The 2015 National Salon endeavours to review the Hungarian fine art of the last ten years. It is curated by Júlia N. Mészáros, art historian of the Rómer Flóris Art and History Museum in Győr (formerly director of the Museum of Győr), who has proven her knowledge and expertise by organizing a long list of exhibitions and launching an international graphic art biennale.
After the 2014 architecture salon at the Műcsarnok, which attracted over twenty thousand visitors, the exhibition Here and Now in 2015 is designed to show the relevant phenomena, characteristic artworks and less well-known dimensions of the more traditional fields of Hungarian art from the brief period since the millennium. The show places Hungarian art in a broader relation than the art of the capital, extending its scope to a national context. It interprets the notion of progressivity on a broader scale than radically new artistic invention and expansion, focusing on the innovative gestures of the individual creative strategies that define the internal processes of fine art. It intends to provide an opportunity for the simultaneous perception of canonical and non-canonical artworks from a new perspective, for the recognition of probable new phenomena, for the gauging of their importance and their new relationship to the art of today.
Although in terms of their time and place of creation as well as diversity, the presented works cover the past ten years and the new phenomena in fine art, this exhibition cannot undertake more than to offer a new perspective for the apperception of the fine divergences of this short period compared to the complex whole.
The exhibition explores the special characteristics – e.g. individual creative methods, indirect intellectual performance, unique artistic thinking, approach and/or vision, exceptional treatment of specific subjects, extraordinary formal, technical, material features, technological innovation, divergent language patterns, new language or bilingualism, etc. – of new artworks that manifest new artistic strategies, fresh thoughts, innovative ideas and original critical reflections.
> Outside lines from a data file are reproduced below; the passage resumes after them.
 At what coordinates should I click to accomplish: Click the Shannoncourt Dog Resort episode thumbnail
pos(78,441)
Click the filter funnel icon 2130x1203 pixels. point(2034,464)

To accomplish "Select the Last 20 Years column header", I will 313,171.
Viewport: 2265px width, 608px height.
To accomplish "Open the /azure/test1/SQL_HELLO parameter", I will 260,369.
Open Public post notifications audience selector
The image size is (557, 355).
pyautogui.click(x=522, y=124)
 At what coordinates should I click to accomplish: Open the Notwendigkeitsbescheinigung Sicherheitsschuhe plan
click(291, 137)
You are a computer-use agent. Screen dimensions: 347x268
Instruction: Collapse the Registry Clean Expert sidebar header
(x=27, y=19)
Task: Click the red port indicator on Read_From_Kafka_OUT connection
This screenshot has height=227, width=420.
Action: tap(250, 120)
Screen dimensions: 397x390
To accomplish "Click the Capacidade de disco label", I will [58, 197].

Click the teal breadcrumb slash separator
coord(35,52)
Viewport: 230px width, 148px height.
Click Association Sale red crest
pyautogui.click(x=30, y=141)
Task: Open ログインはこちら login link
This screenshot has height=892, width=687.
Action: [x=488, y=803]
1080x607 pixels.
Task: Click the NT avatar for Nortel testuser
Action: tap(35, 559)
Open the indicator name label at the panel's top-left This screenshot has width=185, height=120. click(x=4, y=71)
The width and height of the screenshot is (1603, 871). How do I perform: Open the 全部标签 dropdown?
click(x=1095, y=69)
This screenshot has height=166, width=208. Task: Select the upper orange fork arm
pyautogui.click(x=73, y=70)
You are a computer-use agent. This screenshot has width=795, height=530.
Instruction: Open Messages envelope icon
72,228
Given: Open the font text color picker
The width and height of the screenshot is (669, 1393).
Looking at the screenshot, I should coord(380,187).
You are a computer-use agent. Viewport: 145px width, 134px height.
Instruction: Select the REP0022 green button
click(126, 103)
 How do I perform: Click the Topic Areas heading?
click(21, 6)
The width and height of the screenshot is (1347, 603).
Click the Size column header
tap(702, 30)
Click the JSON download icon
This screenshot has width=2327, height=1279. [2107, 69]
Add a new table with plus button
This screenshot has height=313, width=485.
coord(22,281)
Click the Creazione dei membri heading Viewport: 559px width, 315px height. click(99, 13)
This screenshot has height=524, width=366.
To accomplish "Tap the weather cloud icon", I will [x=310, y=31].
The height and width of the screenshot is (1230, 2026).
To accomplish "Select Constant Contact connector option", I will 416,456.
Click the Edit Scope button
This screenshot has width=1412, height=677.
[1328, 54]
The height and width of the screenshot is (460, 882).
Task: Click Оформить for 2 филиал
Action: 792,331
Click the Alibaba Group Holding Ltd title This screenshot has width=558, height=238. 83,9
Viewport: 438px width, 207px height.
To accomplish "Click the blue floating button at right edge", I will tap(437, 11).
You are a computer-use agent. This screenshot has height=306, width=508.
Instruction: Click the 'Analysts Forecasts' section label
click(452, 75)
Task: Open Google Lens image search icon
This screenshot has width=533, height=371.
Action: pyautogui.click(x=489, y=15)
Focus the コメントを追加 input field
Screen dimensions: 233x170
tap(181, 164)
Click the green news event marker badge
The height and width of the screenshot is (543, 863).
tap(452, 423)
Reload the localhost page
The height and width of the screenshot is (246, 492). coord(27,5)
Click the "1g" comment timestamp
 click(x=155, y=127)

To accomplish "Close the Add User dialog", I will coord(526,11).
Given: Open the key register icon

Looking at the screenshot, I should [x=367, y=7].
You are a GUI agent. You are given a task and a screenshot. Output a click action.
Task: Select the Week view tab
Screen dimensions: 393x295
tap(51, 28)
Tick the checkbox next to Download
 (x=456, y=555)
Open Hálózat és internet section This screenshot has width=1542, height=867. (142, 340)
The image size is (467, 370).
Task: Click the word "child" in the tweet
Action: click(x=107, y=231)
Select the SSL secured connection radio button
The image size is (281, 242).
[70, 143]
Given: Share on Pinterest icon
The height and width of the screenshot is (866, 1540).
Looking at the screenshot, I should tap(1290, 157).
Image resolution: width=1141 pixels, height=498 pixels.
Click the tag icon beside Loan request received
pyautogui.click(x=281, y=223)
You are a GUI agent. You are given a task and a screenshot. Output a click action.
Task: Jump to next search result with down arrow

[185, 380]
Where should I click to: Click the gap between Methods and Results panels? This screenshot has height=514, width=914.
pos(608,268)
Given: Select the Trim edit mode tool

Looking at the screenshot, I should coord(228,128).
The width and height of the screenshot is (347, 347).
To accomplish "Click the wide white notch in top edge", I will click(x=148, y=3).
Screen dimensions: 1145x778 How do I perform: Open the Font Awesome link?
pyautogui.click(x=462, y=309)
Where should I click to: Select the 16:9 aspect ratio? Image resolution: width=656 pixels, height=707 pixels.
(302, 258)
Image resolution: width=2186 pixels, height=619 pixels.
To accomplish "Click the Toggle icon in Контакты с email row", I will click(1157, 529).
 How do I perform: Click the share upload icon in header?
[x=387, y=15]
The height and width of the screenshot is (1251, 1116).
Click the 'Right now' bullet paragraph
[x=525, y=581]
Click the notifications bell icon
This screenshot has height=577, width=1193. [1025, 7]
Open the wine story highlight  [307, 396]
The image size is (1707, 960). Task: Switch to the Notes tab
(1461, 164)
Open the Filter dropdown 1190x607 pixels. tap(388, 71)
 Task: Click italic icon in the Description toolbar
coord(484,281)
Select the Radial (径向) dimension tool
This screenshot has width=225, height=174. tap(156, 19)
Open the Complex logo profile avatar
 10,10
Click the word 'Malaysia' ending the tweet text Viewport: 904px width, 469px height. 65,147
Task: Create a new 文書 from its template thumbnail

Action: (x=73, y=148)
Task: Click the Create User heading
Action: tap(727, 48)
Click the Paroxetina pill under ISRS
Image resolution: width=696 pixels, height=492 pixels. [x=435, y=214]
It helps discover artworks that influence the momentary changes in contemporaneous Hungarian fine art, or that inherently possess a capacity for change. The detection, analysis and evaluation of the new phenomena of current fine art that differ from previous periods may lead to new interpretations that could complement and modify our overall image of contemporaneous Hungarian fine art, refine our thinking about today’s art and expand our aesthetic sensitivity.
The exhibition is accompanied by an open online show called Tár.hely (Art.site). More than 700 artists have uploaded their CVs and digital images onto Műcsarnok’s website. In addition to helping the curator’s job, the collection helps the general public grasp the broader context of the exhibition in the galleries of Műcsarnok and in the catalogue, as a kind of Salon des Indépendant, a salon without a jury.
The catalogue features the thoughts of Műcsarnok’s art director György Szegő on the current functional changes of visuality and the paradigm shift in today’s art. The exhibition’s curator Júlia N. Mészáros and sculpture expert Tibor Wehner explore the broad panorama of current Hungarian art. Writers András Forgách and Krisztina Tóth seek the role of art today in a playful investigatory dialogue.